After the issue came back following the reboot per my previous response., I restarted the service a few moments before your latest response to coincidentally see if I can find the point at which the issue recurs. I'm currently at 116 entries and the issue hasn't come back yet. I'll provide an update if/when it recurs. From what I have noticed so far, it appears that the issue seems to occur when the file is rapidly changing (adding/removing entries at a high rate) vs. the total number of records in the file.

I'm running a snapshot release based on 19.07 with dnsmasq 2.85.

cvmiller commented 1 year ago

Because of the trickiness of this problem, I think I am going to have to see a log. Please enable logging in the /etc/config/ip6neigh file:

        # Enable logging of debug messages. Options are '0' for disabled, '1' to use
        # syslog or 'file name' if you want to log to a file instead.   
        Default: '1'                       
        option log              '/tmp/log/ip6neigh.log'

And then send in the log after the event happens. This log is likely to be large, so don't leave it running for hours this way.

BigThunderSR commented 1 year ago

Unfortunately, the problem is back and the list is down to ~70 entries.

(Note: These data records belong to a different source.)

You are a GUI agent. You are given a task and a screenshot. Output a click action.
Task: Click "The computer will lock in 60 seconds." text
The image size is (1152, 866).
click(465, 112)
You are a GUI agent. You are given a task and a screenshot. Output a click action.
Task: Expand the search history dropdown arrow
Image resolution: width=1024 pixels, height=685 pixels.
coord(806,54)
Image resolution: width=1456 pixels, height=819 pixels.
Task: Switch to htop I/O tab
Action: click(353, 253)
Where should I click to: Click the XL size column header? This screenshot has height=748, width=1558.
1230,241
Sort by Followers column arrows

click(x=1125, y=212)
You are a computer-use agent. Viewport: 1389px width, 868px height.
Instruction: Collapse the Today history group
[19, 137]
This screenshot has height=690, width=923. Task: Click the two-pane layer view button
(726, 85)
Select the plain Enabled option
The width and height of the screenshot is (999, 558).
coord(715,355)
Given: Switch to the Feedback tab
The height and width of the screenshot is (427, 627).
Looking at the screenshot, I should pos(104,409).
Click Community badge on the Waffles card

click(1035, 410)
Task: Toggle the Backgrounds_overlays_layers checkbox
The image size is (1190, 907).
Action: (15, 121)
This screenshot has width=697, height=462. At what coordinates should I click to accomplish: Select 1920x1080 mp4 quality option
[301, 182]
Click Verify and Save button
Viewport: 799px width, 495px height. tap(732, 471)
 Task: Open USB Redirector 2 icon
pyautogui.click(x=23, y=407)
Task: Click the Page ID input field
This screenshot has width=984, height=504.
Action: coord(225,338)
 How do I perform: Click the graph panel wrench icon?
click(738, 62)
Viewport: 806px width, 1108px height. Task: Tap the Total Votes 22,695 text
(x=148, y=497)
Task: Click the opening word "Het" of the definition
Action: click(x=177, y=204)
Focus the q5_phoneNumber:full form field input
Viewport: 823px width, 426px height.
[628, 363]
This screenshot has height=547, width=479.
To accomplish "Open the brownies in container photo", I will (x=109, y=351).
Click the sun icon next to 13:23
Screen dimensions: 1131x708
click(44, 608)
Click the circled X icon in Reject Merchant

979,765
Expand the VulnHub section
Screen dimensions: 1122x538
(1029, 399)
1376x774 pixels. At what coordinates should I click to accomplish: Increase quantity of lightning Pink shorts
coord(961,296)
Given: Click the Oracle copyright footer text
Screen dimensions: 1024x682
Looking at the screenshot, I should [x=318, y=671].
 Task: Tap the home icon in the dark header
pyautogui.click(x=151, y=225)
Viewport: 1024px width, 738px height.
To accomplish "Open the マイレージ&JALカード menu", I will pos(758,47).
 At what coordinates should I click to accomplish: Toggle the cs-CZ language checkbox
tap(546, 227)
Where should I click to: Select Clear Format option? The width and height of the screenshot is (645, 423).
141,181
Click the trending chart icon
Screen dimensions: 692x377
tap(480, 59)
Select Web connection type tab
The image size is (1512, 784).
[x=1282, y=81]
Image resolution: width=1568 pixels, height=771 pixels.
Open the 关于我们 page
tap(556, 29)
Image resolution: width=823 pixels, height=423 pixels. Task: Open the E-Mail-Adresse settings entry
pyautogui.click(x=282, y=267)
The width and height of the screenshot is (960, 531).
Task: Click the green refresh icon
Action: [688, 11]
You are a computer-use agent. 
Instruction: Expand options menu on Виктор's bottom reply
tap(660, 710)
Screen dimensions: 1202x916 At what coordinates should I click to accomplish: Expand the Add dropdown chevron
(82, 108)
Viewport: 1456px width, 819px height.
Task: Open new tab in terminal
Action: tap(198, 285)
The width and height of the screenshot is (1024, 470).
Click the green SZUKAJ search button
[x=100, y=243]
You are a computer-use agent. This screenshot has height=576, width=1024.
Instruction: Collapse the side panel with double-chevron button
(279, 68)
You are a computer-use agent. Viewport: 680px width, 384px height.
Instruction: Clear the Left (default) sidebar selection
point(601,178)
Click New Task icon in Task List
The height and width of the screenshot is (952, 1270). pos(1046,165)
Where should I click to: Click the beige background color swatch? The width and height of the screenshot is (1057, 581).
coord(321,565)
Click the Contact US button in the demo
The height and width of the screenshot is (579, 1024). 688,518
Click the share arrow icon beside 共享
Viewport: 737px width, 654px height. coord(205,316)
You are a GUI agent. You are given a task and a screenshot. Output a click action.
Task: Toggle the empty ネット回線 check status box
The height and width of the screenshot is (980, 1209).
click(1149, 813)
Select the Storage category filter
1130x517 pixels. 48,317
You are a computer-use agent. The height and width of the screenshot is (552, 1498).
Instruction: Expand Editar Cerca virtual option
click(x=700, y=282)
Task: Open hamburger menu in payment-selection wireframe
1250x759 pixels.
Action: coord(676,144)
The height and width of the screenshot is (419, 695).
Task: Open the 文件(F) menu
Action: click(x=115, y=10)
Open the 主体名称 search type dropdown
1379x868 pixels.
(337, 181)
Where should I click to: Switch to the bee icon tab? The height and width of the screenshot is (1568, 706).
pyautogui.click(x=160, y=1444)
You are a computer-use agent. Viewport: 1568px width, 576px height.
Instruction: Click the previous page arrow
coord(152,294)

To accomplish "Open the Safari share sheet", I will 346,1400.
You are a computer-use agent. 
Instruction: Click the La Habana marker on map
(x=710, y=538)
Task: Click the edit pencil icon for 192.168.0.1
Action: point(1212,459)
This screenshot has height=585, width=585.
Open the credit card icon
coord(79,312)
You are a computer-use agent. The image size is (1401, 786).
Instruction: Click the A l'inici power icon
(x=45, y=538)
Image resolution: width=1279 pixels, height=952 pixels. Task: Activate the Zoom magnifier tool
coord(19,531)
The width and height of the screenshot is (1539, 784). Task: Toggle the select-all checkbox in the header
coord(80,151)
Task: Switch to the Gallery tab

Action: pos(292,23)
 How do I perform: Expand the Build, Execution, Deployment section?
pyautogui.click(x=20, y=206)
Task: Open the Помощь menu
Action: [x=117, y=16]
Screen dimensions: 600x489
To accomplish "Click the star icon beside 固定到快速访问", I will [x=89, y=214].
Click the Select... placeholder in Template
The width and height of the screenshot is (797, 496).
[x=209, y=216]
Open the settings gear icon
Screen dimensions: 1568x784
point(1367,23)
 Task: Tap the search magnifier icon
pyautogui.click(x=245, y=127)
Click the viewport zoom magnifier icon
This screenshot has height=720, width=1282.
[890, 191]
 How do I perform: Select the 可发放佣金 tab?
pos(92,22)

Is there an easy way to anonymize the entries in the log file? I don't want to post it with all my IP and host information. Thanks.

BigThunderSR commented 1 year ago

I think it happens when this condition is hit due to discrepancies in the static IP lease vs. what the host responds with as its hostname vs. what may be listed in a user provided hosts file.

I see this:

Sun Oct 22 20:09:35 CDT 2023 Unknown host MYHOST1
MYHOST2 now has got a proper name. Replacing all entries.
Sun Oct 22 20:09:35 CDT 2023 Renamed host: MYHOST1
MYHOST2 to MYHOST2

<Snip>

Sun Oct 22 20:09:55 CDT 2023 Unknown host MYHOST1
MYHOST2 now has got a proper name. Replacing all entries.
Sun Oct 22 20:09:55 CDT 2023 Renamed host: MYHOST1
MYHOST2 to MYHOST2

I've managed to get it to trigger multiple times now by releasing/renewing the IPV6 address on the MYHOST1 (same as MYHOST2) machine..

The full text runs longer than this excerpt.